- [WHAT TO DO]:
Word for word, copy every line of the data.

INFORMATION GIVEN START

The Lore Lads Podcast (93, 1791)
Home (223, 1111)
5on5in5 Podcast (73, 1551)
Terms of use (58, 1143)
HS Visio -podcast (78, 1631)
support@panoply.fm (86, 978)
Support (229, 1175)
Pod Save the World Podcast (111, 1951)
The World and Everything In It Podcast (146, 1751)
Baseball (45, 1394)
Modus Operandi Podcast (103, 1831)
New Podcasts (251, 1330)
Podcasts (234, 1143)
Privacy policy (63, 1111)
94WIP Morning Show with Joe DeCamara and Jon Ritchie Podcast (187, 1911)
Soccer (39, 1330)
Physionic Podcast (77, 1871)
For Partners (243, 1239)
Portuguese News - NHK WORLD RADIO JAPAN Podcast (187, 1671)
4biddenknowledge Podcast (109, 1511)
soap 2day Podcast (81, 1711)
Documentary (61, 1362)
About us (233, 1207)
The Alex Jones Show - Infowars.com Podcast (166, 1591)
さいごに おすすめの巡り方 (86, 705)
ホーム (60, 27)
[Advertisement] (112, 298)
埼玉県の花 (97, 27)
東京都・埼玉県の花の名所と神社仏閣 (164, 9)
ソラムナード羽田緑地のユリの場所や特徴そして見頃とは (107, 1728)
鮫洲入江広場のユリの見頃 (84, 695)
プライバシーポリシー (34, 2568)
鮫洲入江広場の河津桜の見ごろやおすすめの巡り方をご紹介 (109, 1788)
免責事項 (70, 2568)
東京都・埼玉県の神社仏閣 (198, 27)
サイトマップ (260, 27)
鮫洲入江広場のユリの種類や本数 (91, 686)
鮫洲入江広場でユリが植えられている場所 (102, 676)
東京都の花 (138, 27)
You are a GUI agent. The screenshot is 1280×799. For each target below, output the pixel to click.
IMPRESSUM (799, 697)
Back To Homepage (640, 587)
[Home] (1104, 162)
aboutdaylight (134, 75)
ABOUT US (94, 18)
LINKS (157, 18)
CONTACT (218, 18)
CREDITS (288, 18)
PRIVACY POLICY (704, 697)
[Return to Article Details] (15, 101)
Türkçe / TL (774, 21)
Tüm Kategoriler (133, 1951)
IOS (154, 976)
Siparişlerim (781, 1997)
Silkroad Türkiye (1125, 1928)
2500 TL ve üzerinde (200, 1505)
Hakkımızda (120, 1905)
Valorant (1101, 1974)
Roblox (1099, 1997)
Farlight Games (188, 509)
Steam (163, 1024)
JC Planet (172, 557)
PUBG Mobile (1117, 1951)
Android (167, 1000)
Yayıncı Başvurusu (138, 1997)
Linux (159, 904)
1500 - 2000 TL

INFORMATION GIVEN END

- [YOUR RESPONSE]:
The Lore Lads Podcast (93, 1791)
Home (223, 1111)
5on5in5 Podcast (73, 1551)
Terms of use (58, 1143)
HS Visio -podcast (78, 1631)
support@panoply.fm (86, 978)
Support (229, 1175)
Pod Save the World Podcast (111, 1951)
The World and Everything In It Podcast (146, 1751)
Baseball (45, 1394)
Modus Operandi Podcast (103, 1831)
New Podcasts (251, 1330)
Podcasts (234, 1143)
Privacy policy (63, 1111)
94WIP Morning Show with Joe DeCamara and Jon Ritchie Podcast (187, 1911)
Soccer (39, 1330)
Physionic Podcast (77, 1871)
For Partners (243, 1239)
Portuguese News - NHK WORLD RADIO JAPAN Podcast (187, 1671)
4biddenknowledge Podcast (109, 1511)
soap 2day Podcast (81, 1711)
Documentary (61, 1362)
About us (233, 1207)
The Alex Jones Show - Infowars.com Podcast (166, 1591)
さいごに おすすめの巡り方 (86, 705)
ホーム (60, 27)
[Advertisement] (112, 298)
埼玉県の花 (97, 27)
東京都・埼玉県の花の名所と神社仏閣 (164, 9)
ソラムナード羽田緑地のユリの場所や特徴そして見頃とは (107, 1728)
鮫洲入江広場のユリの見頃 (84, 695)
プライバシーポリシー (34, 2568)
鮫洲入江広場の河津桜の見ごろやおすすめの巡り方をご紹介 (109, 1788)
免責事項 (70, 2568)
東京都・埼玉県の神社仏閣 (198, 27)
サイトマップ (260, 27)
鮫洲入江広場のユリの種類や本数 (91, 686)
鮫洲入江広場でユリが植えられている場所 (102, 676)
東京都の花 (138, 27)
You are a GUI agent. The screenshot is 1280×799. For each target below, output the pixel to click.
IMPRESSUM (799, 697)
Back To Homepage (640, 587)
[Home] (1104, 162)
aboutdaylight (134, 75)
ABOUT US (94, 18)
LINKS (157, 18)
CONTACT (218, 18)
CREDITS (288, 18)
PRIVACY POLICY (704, 697)
[Return to Article Details] (15, 101)
Türkçe / TL (774, 21)
Tüm Kategoriler (133, 1951)
IOS (154, 976)
Siparişlerim (781, 1997)
Silkroad Türkiye (1125, 1928)
2500 TL ve üzerinde (200, 1505)
Hakkımızda (120, 1905)
Valorant (1101, 1974)
Roblox (1099, 1997)
Farlight Games (188, 509)
Steam (163, 1024)
JC Planet (172, 557)
PUBG Mobile (1117, 1951)
Android (167, 1000)
Yayıncı Başvurusu (138, 1997)
Linux (159, 904)
1500 - 2000 TL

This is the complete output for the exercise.